Fray Martín, as apostolic delegate, presided at the first ecclesiastical synod in the New World, 2 July 1524. At the same time he established the Custody of the Holy Gospel, of which he was elected the first custos. After an interval of three years he was re-elected in 1530. Many Franciscans learned indigenous languages in Mexico, preaching, teaching, and compiling dictionaries, books or sermons, and confessional manuals, in particular Nahuatl, but Fray Martin did not, although according to Motolinia, "he took great pleasure in hearing others preach."

He led a penitential life and was much praised by his fellow Franciscans.

After eight years in Mexico, in 1532, he sought to evangelize even farther afield in the Far East. According to Motolinia, Hernán Cortés promised Fray Martín ships to accomplish this. Fray Martín and eight Franciscans went to Tecoantepec, on the coast in the Zapotec region; however, the ships were not built and Fray Martín returned to central Mexico.

At the end of his life he lived in the Nahua town of Tlalmanalco. Nearby was the town of Amaquemecan (Amecameca), where he withdrew in a holy cave for prayer and meditation. His presence and impact in Amaquemecan was recorded by seventeenth-century Nahua historian and annalist, Chimalpahin, who wrote about the Franciscans in Amaquemecan and Fray Martín in particular. According to Chimalpahin, Fray Martín's residence brought prestige to Amaquemecan's ruler, Quetzalmaçatzin, who was baptized Don Tomás de San Martín Quetzalaçatzin Chichimeca teuchtli. However, the friar's presence also complicated the ruler's life, since Fray Martín pressured him to give up his multiple wives, a practice incompatible with Christianity.
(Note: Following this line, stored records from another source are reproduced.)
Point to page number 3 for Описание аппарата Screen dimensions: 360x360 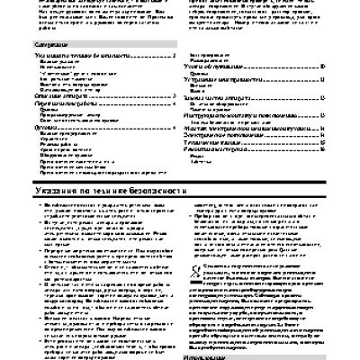click(171, 96)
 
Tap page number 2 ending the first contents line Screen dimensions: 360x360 click(171, 56)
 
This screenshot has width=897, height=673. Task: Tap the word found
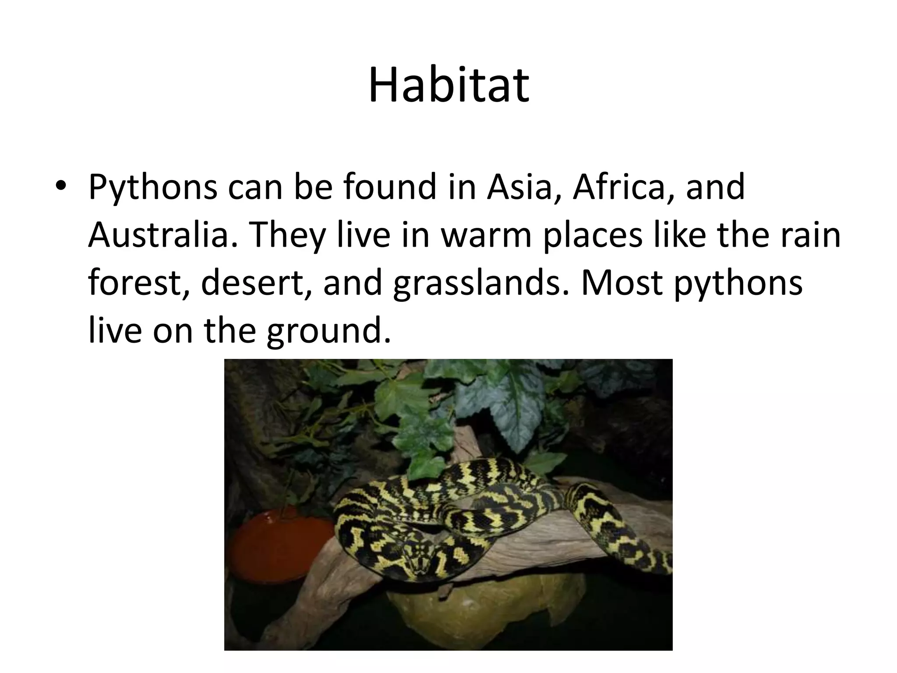click(x=390, y=188)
When Fray Martín felt death was near, Don Tomás was worried that he not die in Amaquemecan. Fray Martín was returned to Tlalmanalco, where the ruler there was also concerned that the friar not die there, and attempted to send him by boat or canoe to Mexico City. He died on 21 March 1534, at the water's edge, and was initially buried there. His body was later moved to the Franciscan church of San Luis Obispo, built in 1532, in Tlalmanalco.

Fray Martin and his eleven fellow Franciscans, the Twelve Apostles of Mexico baptized large numbers of Indians.

==Sourced==
- Harold, Epitome Annalium FF. Minorum (Rome, 1672);
- Gonzaga, De Origine Seraphicae Religionis, II (Rome, 1587);
- Fray Geronimo de Mendieta, Historia Eclesiastica Indiana (Mexico, 1870);
- Motolinia, Toribio de Benavente, Motolinia's History of the Indians of New Spain, translated by Elizabeth Andros Foster. Greenwood Press 1973;
- Ricard, Robert, The Spiritual Conquest of Mexico: An Essay on the Apostolate and the Evangelizing Methods of the Mendicant Orders in New Spain, 1523-1572, translated by Lesley Byrd Simpson. Berkeley: University of California Press 1966;
- Vetancurt, A. de Cronica de la Prov. del Santo Evangelo (Mexico, 1697);
- Vetancurt, A. de Menologio Franciscano (Mexico, 1697);
- Fray Juan de Torquemada, Monarquia Indiana, I (Madrid, 1723);
- Perusini, Cronologia Historico-Legalis, III (Rome, 1752).